- Untrue assumptions are like landmines, and tend to blow up in our faces at inopportune times.
- Before changing code, one should have a good handle understanding of how the current implementation works.
- Accidents of Implementation: Relying on behavior that is inherently unreliable. EX: undocumented errors, boundary conditions, call order
- When accidents of implementation happen, we can end up with surprising errors in one end of the application when the other is fixed.
- These types of errors can be common in rails Models since we update their state throughout a request.
- There are many instances of
ActiveRecord::Base#reload
called in our application. When we have to explicitly reload a model in a procedure, it can create downstream dependencies where methods expect a fresh object, but due to a change upstream we now have stale data that could lead to errors. has_many
relations also face issues when we do not use the collection constructors.
- There are many instances of
# Good
# items now has all items for this model
my_model.items.create!(some: :attribute)
# Bad
# called up here so rails caches the results
my_model.items
new_item = Item.create(model_id: my_model.id, some: :new_attribute)
my_model.items.include? new_item # false
my_model.items(true).include? new_item # true
- Accidents of Context & Implicit Assumptions: Relying on assumptions that might not be true.
- Assumptions about the country where most of our customers live…
- Always be aware of what you are doing (try and only act with explicit intent).
- Attempting to build an application you don’t understand or to use a technology you are not familiar with is an invitation for trouble.
- Rely only on reliable things.
- Document your assumptions
- Prioritize your effort: spend time on the most important things first
- Don’t let existing code dictate future code. If we see something has been made obsolete or has not been updated to the new business policy, fix it.
- It is important to always strive for efficiency and try to design efficient algorithms
- Big O is a useful tool for expressing the worst-case runtime a given algorithm.
- Be aware of the shortcomings of Big O, since we only show the highest order terms in big O, then
O(n^2) != O(n^2)
, since low order terms still effect runtime.

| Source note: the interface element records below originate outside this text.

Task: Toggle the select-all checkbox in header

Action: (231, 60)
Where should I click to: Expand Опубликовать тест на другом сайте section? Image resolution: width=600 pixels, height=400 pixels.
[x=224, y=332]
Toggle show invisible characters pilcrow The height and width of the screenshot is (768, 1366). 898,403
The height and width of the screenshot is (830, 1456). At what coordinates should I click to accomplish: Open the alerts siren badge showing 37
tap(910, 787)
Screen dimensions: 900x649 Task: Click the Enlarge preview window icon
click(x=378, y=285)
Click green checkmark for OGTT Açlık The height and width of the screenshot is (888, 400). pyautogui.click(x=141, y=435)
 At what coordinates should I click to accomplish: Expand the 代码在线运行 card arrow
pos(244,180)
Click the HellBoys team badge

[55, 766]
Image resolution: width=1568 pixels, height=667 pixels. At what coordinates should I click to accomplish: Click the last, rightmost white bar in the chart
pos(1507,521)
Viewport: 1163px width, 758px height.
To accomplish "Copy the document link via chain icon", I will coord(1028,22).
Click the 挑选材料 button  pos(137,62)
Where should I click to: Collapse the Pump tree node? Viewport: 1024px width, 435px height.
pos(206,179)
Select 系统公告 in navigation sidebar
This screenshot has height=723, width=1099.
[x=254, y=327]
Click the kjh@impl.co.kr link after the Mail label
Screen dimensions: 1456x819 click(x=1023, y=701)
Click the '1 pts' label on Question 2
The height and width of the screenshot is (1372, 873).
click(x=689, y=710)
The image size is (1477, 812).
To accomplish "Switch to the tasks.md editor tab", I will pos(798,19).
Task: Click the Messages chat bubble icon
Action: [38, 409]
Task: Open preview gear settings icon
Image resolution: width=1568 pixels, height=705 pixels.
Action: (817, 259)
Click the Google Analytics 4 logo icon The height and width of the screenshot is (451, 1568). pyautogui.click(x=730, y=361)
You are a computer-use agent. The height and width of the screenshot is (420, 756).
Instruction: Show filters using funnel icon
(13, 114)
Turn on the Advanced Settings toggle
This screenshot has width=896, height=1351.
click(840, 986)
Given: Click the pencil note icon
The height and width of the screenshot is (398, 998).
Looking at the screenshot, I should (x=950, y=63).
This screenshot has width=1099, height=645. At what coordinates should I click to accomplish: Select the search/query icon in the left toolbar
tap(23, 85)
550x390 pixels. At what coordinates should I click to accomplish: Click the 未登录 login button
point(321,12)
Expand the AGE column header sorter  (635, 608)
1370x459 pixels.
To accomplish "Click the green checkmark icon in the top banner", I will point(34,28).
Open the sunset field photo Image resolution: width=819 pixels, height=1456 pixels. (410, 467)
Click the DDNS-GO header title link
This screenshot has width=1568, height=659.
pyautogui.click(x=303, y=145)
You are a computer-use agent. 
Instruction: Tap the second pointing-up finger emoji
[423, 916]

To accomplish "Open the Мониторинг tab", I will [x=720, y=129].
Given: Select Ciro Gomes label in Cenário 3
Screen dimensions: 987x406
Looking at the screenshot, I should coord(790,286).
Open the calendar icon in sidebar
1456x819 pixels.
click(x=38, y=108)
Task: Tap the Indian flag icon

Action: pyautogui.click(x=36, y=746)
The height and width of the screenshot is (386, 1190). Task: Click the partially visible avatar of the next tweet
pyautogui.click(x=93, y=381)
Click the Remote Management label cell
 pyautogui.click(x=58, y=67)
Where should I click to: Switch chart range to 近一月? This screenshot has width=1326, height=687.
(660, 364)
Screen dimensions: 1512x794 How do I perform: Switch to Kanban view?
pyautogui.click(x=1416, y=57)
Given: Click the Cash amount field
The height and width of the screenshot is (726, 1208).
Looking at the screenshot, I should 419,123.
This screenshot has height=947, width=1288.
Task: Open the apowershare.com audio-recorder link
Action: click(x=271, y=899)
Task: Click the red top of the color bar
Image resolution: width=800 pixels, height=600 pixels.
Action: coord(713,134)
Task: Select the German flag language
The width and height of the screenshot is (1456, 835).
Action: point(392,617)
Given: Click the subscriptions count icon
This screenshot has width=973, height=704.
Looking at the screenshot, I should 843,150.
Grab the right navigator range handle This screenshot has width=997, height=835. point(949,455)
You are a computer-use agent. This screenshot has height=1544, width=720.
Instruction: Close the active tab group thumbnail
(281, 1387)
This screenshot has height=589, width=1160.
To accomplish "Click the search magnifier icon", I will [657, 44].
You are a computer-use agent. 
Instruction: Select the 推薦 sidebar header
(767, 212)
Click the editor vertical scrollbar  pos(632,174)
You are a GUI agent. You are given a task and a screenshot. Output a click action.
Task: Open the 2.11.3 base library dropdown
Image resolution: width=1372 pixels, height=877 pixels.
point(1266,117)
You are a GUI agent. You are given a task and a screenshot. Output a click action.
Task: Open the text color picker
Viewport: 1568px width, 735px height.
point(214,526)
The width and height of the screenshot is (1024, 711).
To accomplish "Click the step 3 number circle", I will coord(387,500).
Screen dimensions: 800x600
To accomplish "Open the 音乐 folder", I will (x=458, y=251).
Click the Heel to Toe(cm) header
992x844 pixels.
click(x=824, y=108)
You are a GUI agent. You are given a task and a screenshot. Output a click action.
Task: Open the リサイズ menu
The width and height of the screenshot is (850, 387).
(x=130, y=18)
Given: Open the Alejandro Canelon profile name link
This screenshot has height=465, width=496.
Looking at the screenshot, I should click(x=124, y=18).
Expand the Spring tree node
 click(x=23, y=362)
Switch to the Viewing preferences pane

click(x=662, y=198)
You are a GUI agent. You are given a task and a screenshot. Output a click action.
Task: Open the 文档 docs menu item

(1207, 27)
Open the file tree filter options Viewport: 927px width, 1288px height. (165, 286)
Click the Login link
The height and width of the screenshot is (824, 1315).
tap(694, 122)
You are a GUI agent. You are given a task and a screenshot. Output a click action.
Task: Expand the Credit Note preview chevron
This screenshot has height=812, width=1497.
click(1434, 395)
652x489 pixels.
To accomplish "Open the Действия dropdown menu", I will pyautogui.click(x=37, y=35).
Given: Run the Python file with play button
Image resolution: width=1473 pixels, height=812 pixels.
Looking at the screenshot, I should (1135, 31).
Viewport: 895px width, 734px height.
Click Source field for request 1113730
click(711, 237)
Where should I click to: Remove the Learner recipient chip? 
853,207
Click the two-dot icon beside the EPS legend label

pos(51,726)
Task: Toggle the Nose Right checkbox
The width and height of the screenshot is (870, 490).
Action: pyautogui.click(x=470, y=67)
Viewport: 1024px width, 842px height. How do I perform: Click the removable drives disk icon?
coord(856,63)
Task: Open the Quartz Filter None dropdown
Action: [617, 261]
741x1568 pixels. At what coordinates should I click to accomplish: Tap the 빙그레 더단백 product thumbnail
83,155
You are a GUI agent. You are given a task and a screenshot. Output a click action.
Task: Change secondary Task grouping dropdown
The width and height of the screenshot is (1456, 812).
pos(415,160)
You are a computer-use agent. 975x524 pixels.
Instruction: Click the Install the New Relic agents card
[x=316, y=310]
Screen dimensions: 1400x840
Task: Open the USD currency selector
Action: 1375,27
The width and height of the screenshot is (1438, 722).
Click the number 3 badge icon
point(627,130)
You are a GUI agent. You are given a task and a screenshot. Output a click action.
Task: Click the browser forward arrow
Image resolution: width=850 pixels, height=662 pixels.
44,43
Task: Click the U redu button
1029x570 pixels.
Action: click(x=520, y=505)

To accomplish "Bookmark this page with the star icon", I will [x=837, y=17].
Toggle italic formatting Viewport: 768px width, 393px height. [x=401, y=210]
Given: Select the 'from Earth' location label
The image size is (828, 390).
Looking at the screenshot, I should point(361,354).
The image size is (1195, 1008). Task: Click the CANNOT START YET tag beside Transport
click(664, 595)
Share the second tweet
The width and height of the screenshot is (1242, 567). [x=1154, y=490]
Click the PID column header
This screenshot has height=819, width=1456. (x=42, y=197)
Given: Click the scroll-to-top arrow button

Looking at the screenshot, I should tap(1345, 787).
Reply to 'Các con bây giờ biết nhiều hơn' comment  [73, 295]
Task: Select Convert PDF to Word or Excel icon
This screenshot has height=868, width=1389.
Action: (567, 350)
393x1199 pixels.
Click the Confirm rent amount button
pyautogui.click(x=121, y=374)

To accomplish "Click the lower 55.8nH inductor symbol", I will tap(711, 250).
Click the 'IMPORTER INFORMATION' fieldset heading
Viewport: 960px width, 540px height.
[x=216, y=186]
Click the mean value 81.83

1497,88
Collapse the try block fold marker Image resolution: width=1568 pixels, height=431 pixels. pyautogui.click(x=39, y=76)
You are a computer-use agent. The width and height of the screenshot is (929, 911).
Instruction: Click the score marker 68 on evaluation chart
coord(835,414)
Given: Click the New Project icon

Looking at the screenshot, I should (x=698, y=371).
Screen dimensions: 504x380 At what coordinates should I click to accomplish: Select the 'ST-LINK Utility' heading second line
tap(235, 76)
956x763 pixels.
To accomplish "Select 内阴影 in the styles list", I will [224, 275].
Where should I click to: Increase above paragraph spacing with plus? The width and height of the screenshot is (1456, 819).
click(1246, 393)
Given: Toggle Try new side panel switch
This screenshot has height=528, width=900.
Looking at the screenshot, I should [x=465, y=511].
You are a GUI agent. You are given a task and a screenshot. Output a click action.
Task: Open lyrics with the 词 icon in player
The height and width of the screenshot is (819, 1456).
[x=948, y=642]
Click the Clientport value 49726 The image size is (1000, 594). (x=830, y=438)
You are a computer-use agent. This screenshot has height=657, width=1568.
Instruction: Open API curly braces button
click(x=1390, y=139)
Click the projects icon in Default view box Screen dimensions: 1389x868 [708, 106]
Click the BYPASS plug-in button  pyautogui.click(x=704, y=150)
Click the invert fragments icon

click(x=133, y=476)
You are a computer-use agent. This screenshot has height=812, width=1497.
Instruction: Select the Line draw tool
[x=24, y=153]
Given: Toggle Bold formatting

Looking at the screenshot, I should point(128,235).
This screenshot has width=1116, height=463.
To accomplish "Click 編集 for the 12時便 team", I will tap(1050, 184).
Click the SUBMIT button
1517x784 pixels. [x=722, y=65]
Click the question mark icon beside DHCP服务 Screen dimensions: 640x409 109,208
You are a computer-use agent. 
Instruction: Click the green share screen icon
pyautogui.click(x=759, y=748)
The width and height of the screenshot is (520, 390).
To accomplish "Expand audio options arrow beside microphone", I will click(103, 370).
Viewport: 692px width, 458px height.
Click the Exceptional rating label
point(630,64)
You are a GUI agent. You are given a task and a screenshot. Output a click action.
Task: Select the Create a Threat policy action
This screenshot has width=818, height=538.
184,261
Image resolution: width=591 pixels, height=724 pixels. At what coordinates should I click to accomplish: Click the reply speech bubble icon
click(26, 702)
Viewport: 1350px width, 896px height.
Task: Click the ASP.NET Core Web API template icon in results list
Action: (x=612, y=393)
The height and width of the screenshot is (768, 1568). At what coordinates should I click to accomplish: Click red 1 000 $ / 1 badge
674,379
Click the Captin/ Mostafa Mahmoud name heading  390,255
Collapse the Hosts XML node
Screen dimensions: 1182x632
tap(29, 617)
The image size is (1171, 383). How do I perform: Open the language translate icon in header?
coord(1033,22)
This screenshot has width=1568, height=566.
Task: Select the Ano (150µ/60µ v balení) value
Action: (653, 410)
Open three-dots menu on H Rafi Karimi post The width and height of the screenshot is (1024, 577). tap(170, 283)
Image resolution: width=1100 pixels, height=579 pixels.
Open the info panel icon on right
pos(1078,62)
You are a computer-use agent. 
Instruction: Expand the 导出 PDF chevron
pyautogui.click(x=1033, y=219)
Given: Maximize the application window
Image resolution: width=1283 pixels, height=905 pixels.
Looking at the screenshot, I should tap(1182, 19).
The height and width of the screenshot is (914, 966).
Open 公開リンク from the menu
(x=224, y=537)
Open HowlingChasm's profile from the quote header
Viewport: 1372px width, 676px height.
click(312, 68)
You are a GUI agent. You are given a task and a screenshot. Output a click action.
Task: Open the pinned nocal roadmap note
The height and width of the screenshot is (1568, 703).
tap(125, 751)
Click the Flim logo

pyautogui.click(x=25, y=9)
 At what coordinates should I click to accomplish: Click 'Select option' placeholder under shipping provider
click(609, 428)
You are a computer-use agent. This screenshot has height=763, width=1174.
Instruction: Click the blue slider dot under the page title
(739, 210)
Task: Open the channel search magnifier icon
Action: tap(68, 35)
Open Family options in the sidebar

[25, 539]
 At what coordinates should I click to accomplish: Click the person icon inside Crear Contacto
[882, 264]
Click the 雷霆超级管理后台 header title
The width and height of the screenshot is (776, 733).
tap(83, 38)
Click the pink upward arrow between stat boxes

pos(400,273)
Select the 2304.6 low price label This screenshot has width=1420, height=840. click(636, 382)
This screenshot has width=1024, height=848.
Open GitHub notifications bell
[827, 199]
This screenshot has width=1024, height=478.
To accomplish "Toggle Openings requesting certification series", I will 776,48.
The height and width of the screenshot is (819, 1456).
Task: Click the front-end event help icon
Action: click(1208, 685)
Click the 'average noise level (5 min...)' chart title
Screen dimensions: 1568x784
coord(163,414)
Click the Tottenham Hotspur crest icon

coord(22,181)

- Be aware of the shortcomings of Big O, since we only show the highest order terms in big O, then
- Use common sense estimation to decide when it is right to spend time optimizing your algorithm
- Simple Loops: Okay when you know your input will not be too large for the application. These will typically be O(n).
- Nested Loops: Probably a sign that there is a better way, but can be useful. These will typically be O(n^2).
- Binary Chop: Halves the group in consideration through each iteration, performance is likely O(lg(n)).
- Divide and Conquer: Algorithms that partition work, and then work on the sets separately until it finds a result. These typically perform in O(n lg(n))
- Combinatoric: Looking at the permutations of things, usually performed in O(n!). Try to steer clear of these.
- Be certain when testing code to try it with variable input sizes.
- Use Profilers to figure out if its the right time to optimize your algorithm. No need to spend the effort if the gain is not noticeable.
- When code is wrong, fix it.
- When to refactor:
- Duplication: Promote Dry Design
- Nonorthogonal-Design (Orthogonal code is lovely coupled and does not have wide spread effects when changed): When coupling is forming
- Outdated Knowledge: New business requirements
- Performance: Try and keep site uptime at 99.999%
- Updating earlier decisions is an exercise in pain management.
- Do not try to add functionality while refactoring.
- Have confidence in your tests before making changes.
- Make small steps, but push them often and test after each one.
- Test your individual components so you can have confidence in the system
- Testability should be a consideration in your initial design
- Unit tests verify behavior and confirm the contract
- Confirm the contract: pass not only the best case scenario, but also completely unexpected scenarios and ensure your code errors. Confirm the contract is as expected.
- Where should tests live:
- In Rails, we like to keep everything in a top level
test
/spec
directory - Other projects will keep tests closer to application code so usage examples never stray far.
- In Rails, we like to keep everything in a top level
- Build a test window:
- Ensure you have a way to confirm behavior in the field.
- Many services have an
/is_alive
to check simple things like the git SHA of the running code and a bool representing a database connection. - Use logs effectively to document input/output
- Ensure we promote a culture of testing.
- If we do not test our code, our users will.
- When we use static code generators, we must retain the knowledge of what they are providing for us.
- In rails, our generators are fairly simple and its clear the benefits of using them.
- Wizards that write code for you can save you the time of churning out boilerplate.
- Wizards should not allow you to “program by coincidence”, you should still fully understand how your code is running.